→ Task directions: Filter task. Return each line of the material that holds the string "Click".

══ Provided entries ══

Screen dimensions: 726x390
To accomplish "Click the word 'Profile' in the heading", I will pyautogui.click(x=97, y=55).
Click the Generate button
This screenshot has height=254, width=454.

═══
══ Provided entries ══

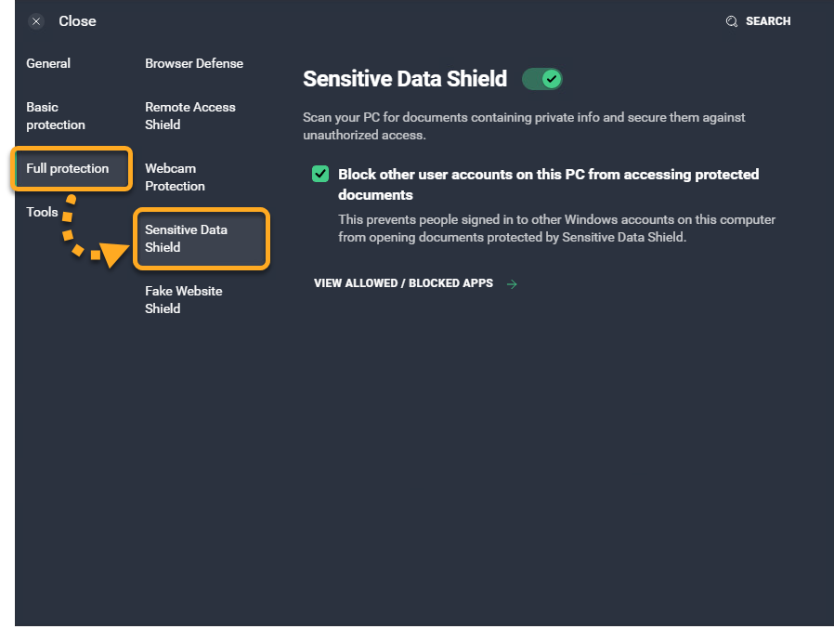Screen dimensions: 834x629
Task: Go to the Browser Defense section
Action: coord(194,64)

═══

→ Solution below:
To accomplish "Click the word 'Profile' in the heading", I will pyautogui.click(x=97, y=55).
Click the Generate button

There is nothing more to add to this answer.